# Drywall in IRAQ



## A+ Texture (Sep 23, 2008)

I did a job for a guy who owns an electrical co. awhile back. Heard they were gonna do some work in IRAQ. Anyone know what the process is to even do something like this. I'm clueless but at this point willing to look into anything?


----------



## MeatBallDryWall (Aug 28, 2008)

Ahh, the smell of drywall mud & gunpowder in the morning. arty:


----------



## neolitic (Apr 20, 2006)

MeatBallDryWall said:


> Ahh, the smell of drywall mud & gunpowder in the morning. arty:


And 140º afternoons.....:whistling


----------



## Mellison (Aug 3, 2008)

Stay the hell out of Iraq.
Do you want to end up on youtube getting beheaded?


----------



## concretemasonry (Dec 1, 2006)

They do not build the way we do in the U.S. - It is generally masonry walls with plaster or rarely drywall or it is tin studs and drywall for a temporary application.
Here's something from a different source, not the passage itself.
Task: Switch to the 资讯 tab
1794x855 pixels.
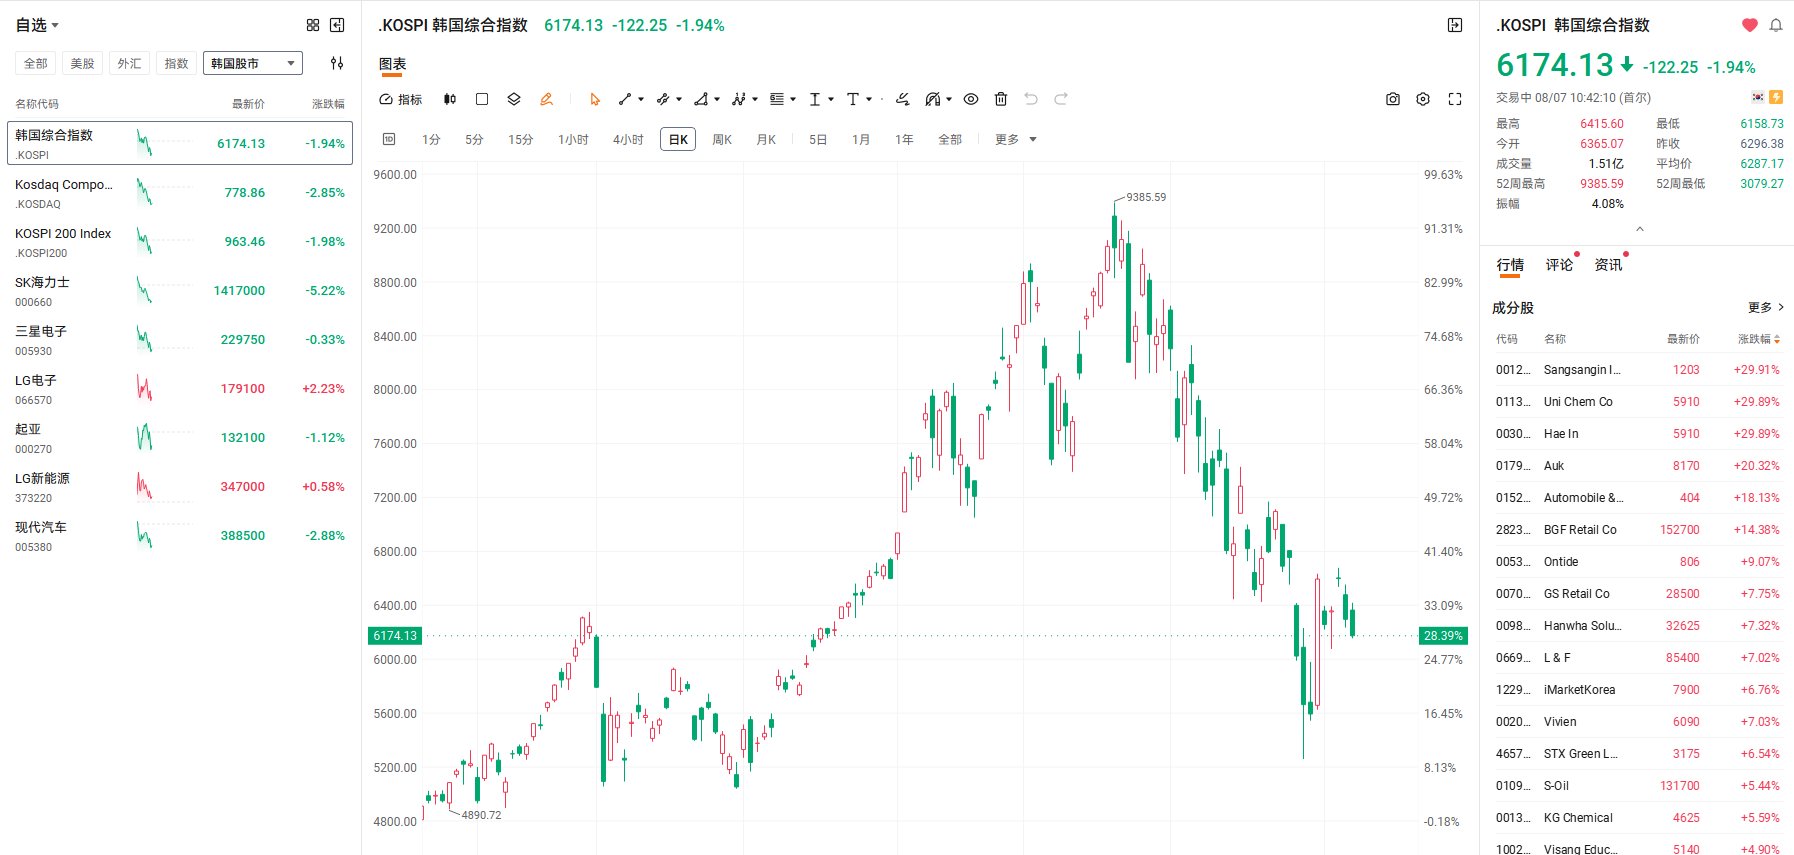Action: click(1608, 265)

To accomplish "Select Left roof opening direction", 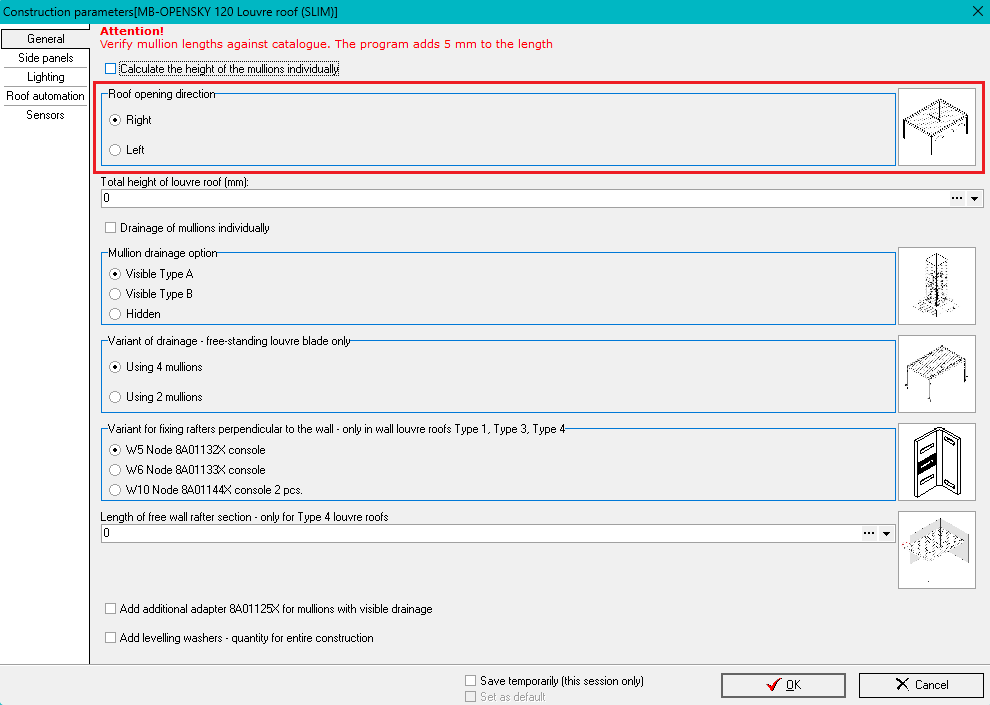I will [x=115, y=150].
You will not get enough out of the work to pay for the plane ticket, unless there are ties to government subsidies and Obama programs to fuel the economy.


----------



## [email protected] (Dec 18, 2008)

Know a guy who went to Kurdistan to build concrete homes. The USDA trained him by sending him first just south of our border to build the same for deportees. Turns out the Mexican govt. didn't have the facilities to house them all. Anyway, don't know why the USDA had anything to do with it, but have heard its big money if you can get hooked up with the govt. on it. And you pay big to the IRS.


----------